A man of small stature, Grandpa walked slowly into the church as a hush fell on the congregation. One woman by the middle aisle said in an audible whisper, "no short preacher’s going to change this town!" He ignored it.

As our family tells it, Grandpa got up to the front, reached into his leather satchel to pull out his Bible, and thumped it down on the pulpit. After a dramatic pause, he got one of his pistols and thumped it down on the right side of the pulpit. Then he reached down for the other pistol, thumping it down on the left. You could hear a pin drop.

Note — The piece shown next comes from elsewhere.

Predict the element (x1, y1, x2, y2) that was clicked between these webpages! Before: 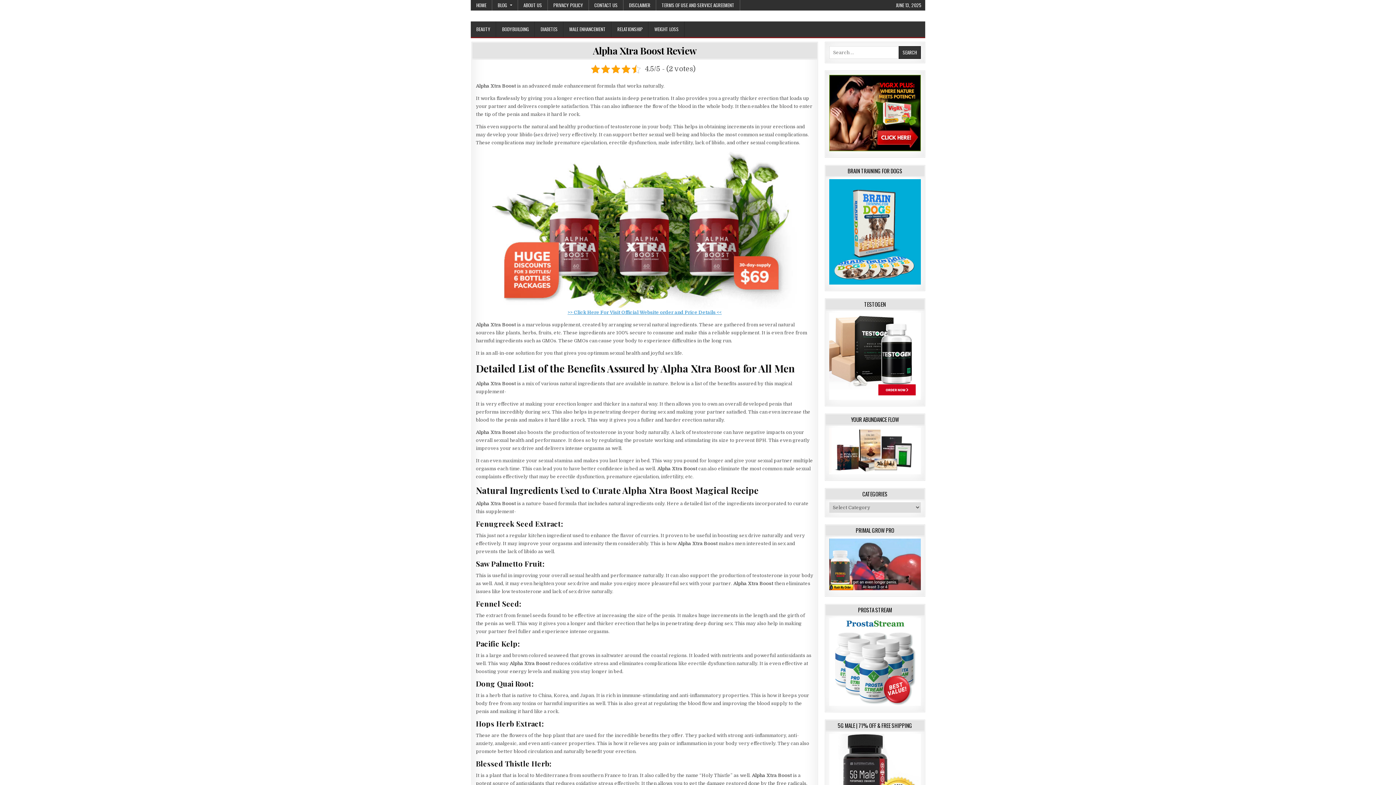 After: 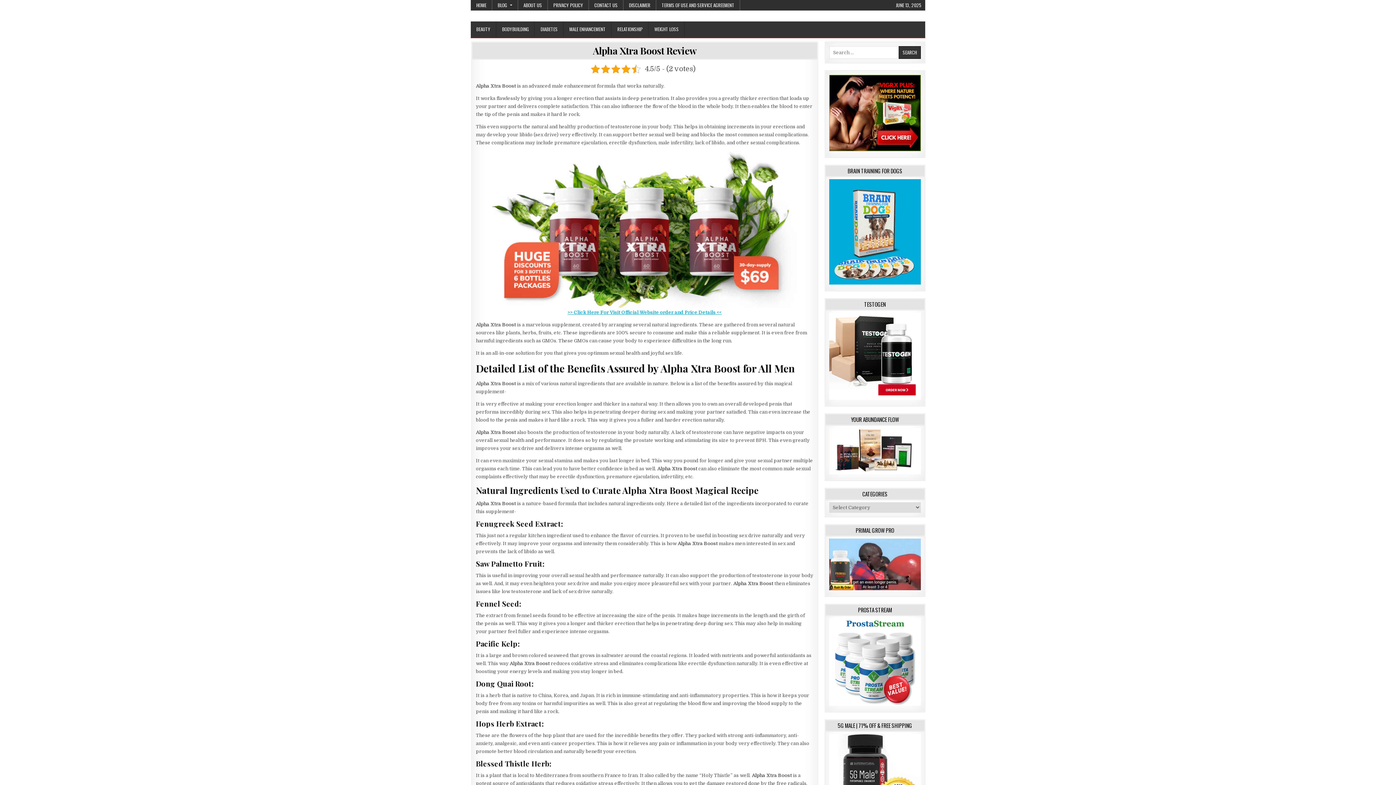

He began, "My name is C.P. Hamby and I’ve been sent by the Methodist Episcopal Church, South to lead a revival and start a new church. And I heard what you said lady!"

He pointed to the woman by the aisle.

"This short preacher can’t change this town, but God certainly can. And if you don’t believe me, I have two boys up here, and each of them speaks six times. I’d be glad to have a conversation with you!"

Later that week, thirty bootleggers professed faith in Christ, and the church has been going ever since. It is now called Genesis United Methodist Church.

Times have changed since the 1920’s. I certainly would never mix guns and religion. But when I get discouraged, I remember Grandpa Hamby. He risked his life for a gospel worth dying for. The fire in his soul was

stronger than the fear in his heart.